Top of TASK DATA

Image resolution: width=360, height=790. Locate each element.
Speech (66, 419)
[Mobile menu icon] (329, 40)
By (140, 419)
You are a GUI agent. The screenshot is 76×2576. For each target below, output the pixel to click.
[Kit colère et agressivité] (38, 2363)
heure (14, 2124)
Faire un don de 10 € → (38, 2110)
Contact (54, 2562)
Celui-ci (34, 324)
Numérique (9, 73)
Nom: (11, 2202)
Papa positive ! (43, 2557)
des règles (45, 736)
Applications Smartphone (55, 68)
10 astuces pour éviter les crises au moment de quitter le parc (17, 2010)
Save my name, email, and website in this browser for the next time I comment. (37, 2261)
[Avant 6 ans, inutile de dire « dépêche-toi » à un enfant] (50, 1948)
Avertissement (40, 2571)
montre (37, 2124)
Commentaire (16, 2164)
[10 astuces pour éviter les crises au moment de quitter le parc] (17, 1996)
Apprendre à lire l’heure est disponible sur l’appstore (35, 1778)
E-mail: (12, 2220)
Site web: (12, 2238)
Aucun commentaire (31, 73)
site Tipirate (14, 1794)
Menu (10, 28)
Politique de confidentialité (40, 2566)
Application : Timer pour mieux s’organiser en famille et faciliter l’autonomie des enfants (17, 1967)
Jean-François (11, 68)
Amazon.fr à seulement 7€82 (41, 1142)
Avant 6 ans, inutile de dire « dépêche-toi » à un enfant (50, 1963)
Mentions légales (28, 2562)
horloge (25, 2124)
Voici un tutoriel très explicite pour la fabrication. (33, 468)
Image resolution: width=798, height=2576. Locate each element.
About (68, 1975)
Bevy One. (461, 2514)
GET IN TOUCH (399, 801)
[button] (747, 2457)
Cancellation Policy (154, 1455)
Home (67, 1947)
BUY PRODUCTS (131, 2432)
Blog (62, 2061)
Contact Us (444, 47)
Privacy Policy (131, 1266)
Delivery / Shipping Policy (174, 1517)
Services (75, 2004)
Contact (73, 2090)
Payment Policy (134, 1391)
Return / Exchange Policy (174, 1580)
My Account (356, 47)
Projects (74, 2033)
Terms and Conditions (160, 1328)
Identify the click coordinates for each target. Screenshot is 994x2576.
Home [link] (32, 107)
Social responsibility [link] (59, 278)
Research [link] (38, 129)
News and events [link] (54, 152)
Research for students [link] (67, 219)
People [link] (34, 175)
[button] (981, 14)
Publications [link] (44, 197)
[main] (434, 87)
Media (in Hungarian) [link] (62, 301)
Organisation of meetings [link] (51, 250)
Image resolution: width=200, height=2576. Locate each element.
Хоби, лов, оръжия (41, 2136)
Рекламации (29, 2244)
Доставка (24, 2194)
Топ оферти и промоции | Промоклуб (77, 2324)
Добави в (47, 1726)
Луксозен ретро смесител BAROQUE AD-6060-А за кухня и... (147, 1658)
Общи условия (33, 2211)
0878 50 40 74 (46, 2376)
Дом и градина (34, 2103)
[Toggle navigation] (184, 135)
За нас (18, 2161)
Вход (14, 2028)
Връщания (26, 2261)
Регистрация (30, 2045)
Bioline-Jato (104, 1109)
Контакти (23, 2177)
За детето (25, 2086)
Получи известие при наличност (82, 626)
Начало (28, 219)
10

Bottom of TASK DATA

| TASK DETAILS |
In the entries above, one line contains "Apprendre à lire" and another contains "Research [link] (38, 129)". Reproduce exactly those two lines and the lines between them, nothing else.

| WORKED SOLUTION |
Apprendre à lire l’heure est disponible sur l’appstore (35, 1778)
E-mail: (12, 2220)
Site web: (12, 2238)
Aucun commentaire (31, 73)
site Tipirate (14, 1794)
Menu (10, 28)
Politique de confidentialité (40, 2566)
Application : Timer pour mieux s’organiser en famille et faciliter l’autonomie des enfants (17, 1967)
Jean-François (11, 68)
Amazon.fr à seulement 7€82 (41, 1142)
Avant 6 ans, inutile de dire « dépêche-toi » à un enfant (50, 1963)
Mentions légales (28, 2562)
horloge (25, 2124)
Voici un tutoriel très explicite pour la fabrication. (33, 468)
Image resolution: width=798, height=2576. Locate each element.
About (68, 1975)
Bevy One. (461, 2514)
GET IN TOUCH (399, 801)
[button] (747, 2457)
Cancellation Policy (154, 1455)
Home (67, 1947)
BUY PRODUCTS (131, 2432)
Blog (62, 2061)
Contact Us (444, 47)
Privacy Policy (131, 1266)
Delivery / Shipping Policy (174, 1517)
Services (75, 2004)
Contact (73, 2090)
Payment Policy (134, 1391)
Return / Exchange Policy (174, 1580)
My Account (356, 47)
Projects (74, 2033)
Terms and Conditions (160, 1328)
Identify the click coordinates for each target. Screenshot is 994x2576.
Home [link] (32, 107)
Social responsibility [link] (59, 278)
Research [link] (38, 129)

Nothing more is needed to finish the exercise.